### DATASET
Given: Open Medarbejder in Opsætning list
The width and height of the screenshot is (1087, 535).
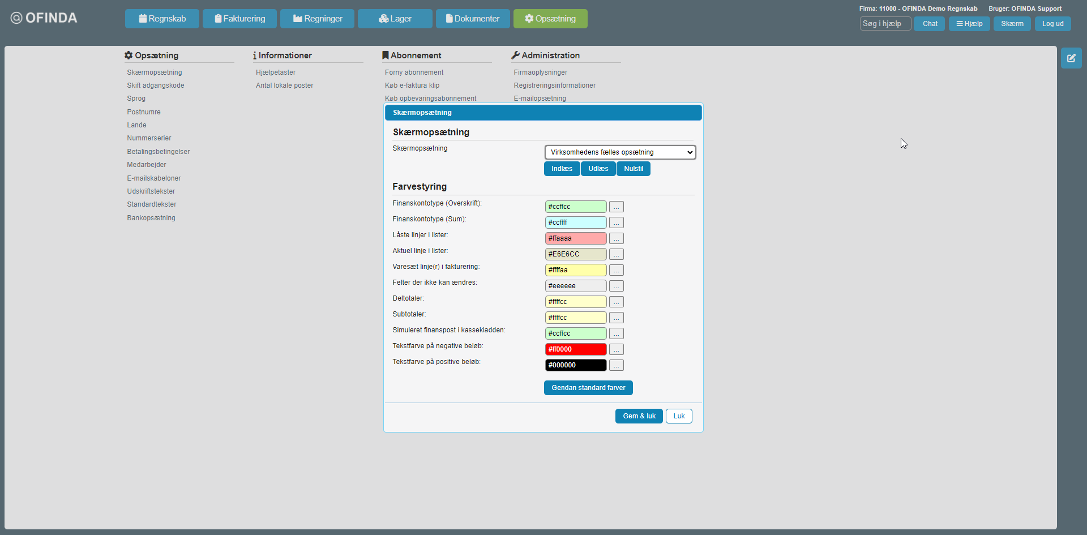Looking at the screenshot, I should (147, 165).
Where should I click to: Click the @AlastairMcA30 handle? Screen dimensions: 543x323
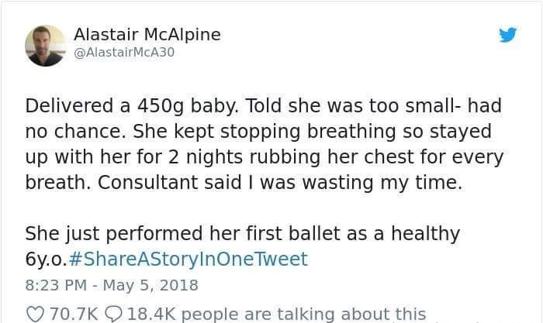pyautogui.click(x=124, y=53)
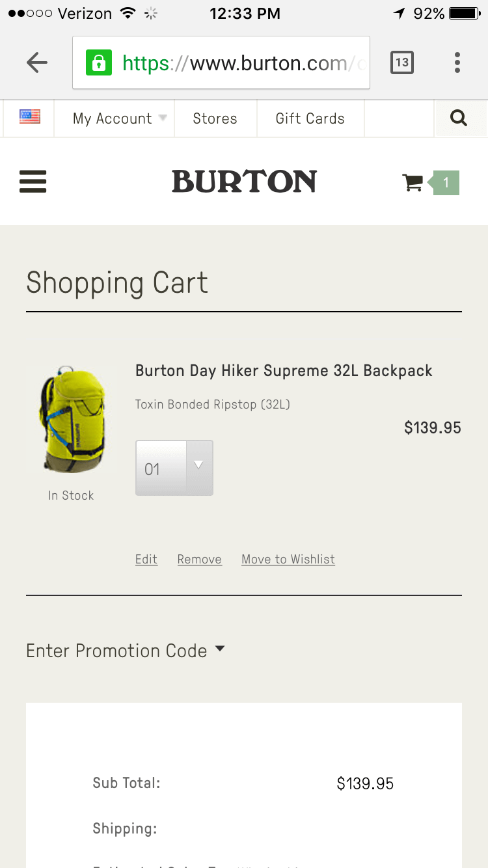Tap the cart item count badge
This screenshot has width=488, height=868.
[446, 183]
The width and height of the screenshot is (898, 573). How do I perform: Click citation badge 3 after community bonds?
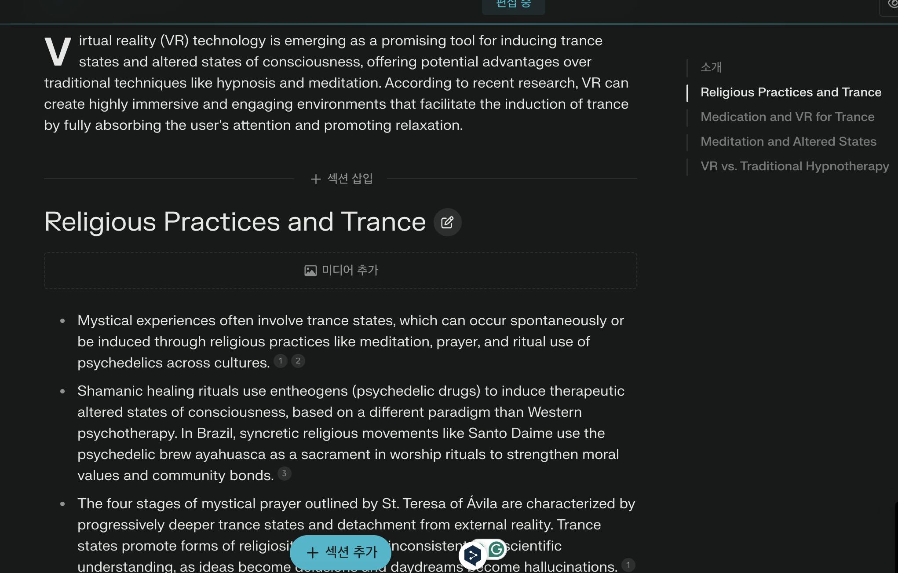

--

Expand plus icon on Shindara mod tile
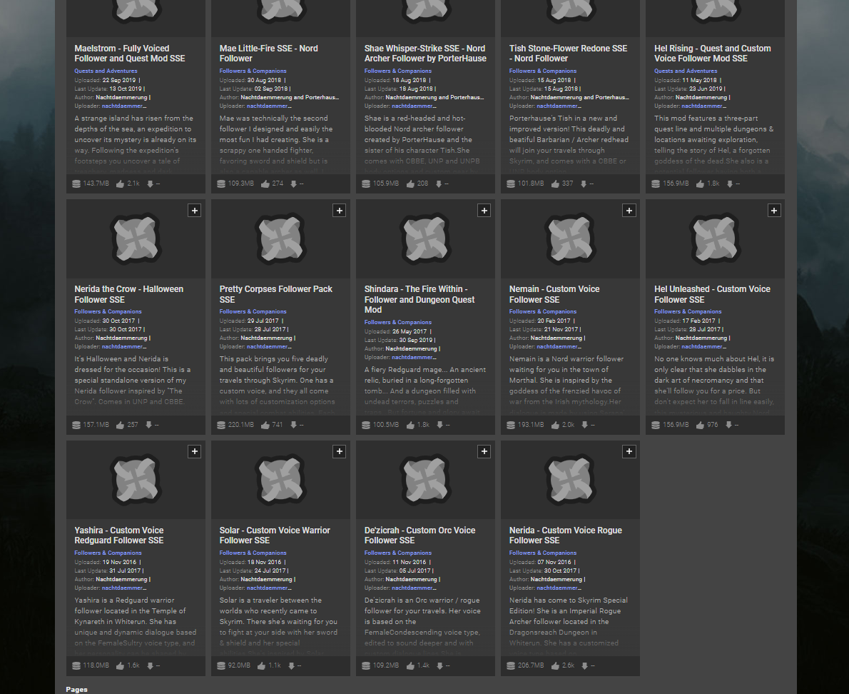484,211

### EXERCISE PROMPT
Leaving every picture aside, reproduce exactly the lines above from the one with "Given: Open Medarbejder in Opsætning list" up to and including the one with "The width and height of the screenshot is (898, 573).", and no others.

### RESPONSE AREA
Given: Open Medarbejder in Opsætning list
The width and height of the screenshot is (1087, 535).
Looking at the screenshot, I should (147, 165).
Where should I click to: Click the @AlastairMcA30 handle? Screen dimensions: 543x323
pyautogui.click(x=124, y=53)
Tap the cart item count badge
This screenshot has width=488, height=868.
[446, 183]
The width and height of the screenshot is (898, 573). How do I perform: Click citation badge 3 after community bonds?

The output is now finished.